▶ [Description of the task]
Reproduce the lines of the records verbatim, beginning with the line that contains "Where should I" and continuing through the end of the records, omitting the pictures from your answer.

▶ [Records to use]
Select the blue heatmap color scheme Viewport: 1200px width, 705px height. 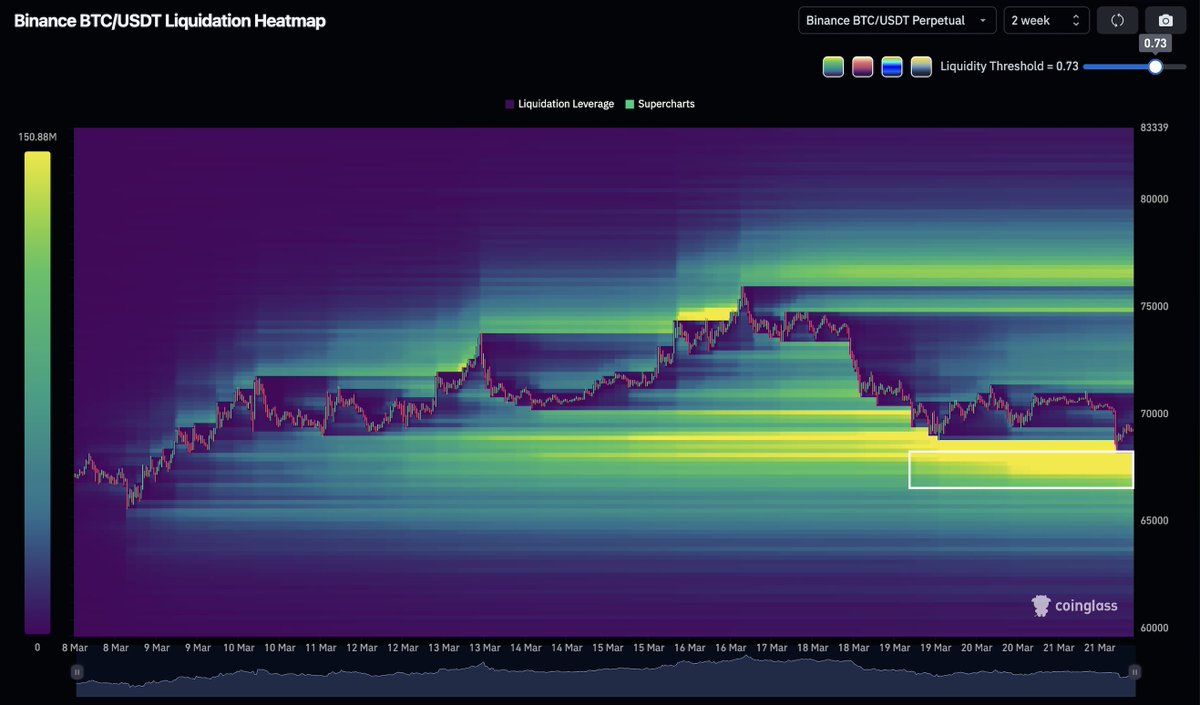pos(891,66)
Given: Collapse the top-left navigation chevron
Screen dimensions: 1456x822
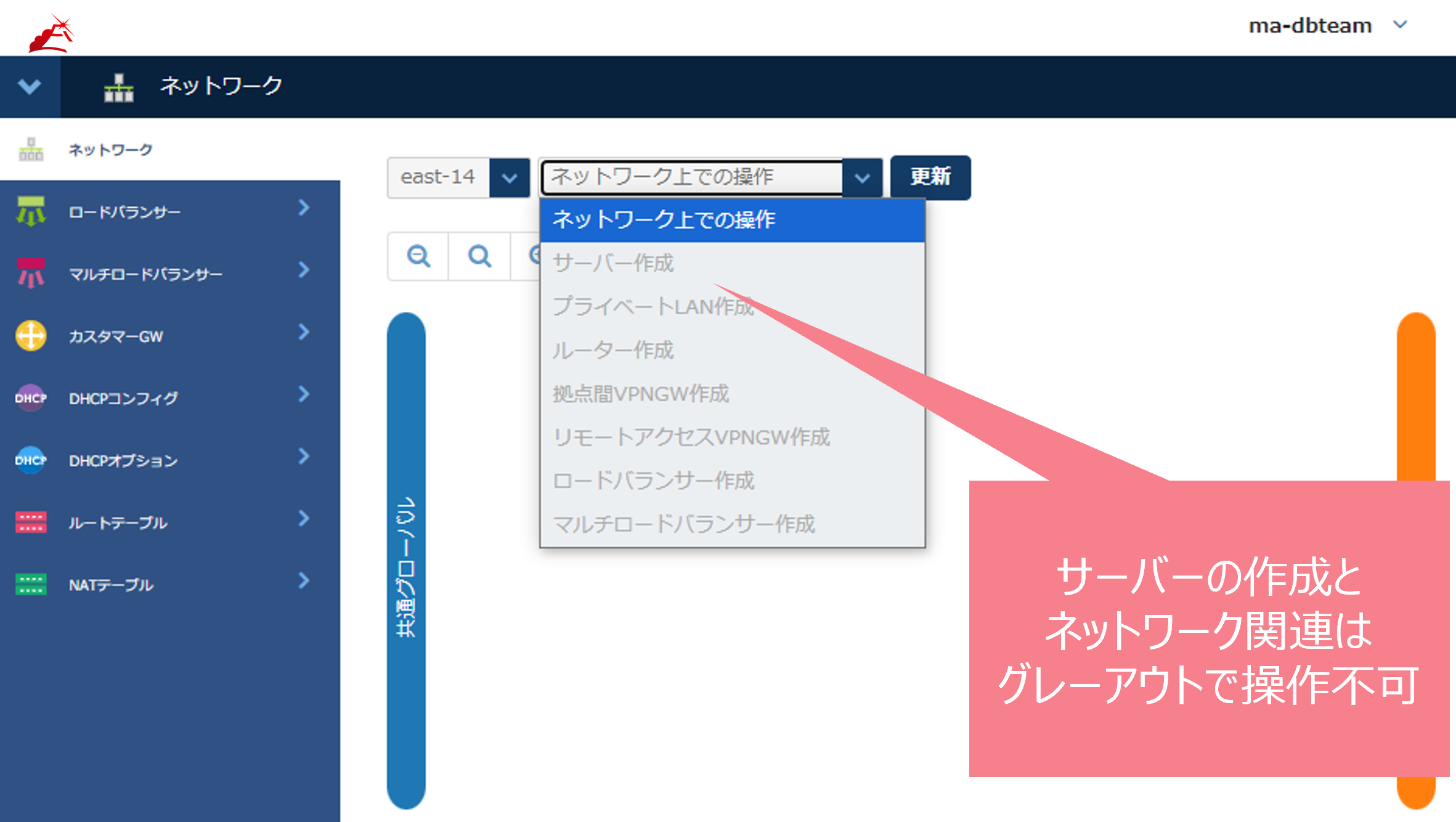Looking at the screenshot, I should (30, 86).
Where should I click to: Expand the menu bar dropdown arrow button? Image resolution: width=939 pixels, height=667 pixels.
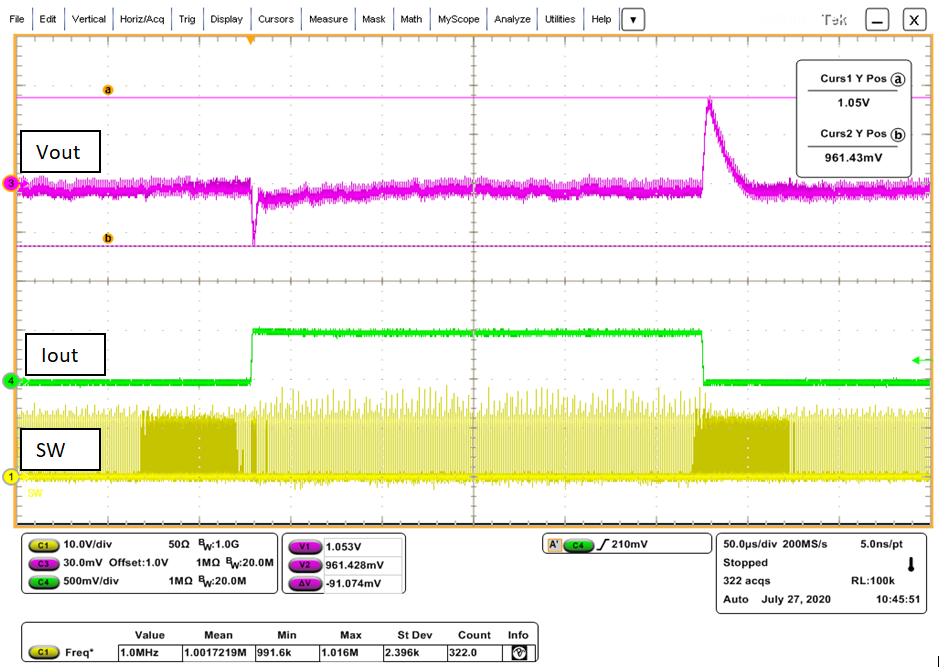click(634, 19)
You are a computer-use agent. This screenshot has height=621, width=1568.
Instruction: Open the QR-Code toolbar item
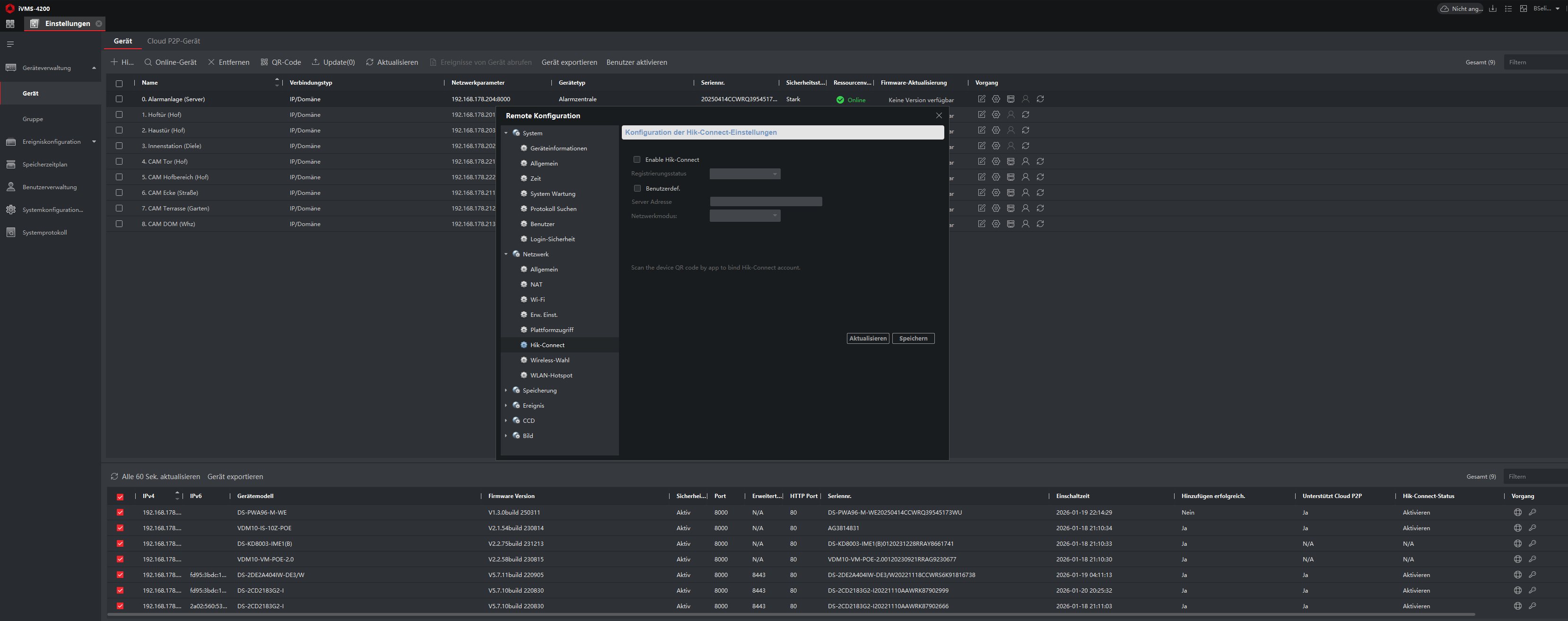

▶ [Exercise response]
Where should I click to: Expand the menu bar dropdown arrow button? Image resolution: width=939 pixels, height=667 pixels.
click(634, 19)
You are a computer-use agent. This screenshot has height=621, width=1568.
Instruction: Open the QR-Code toolbar item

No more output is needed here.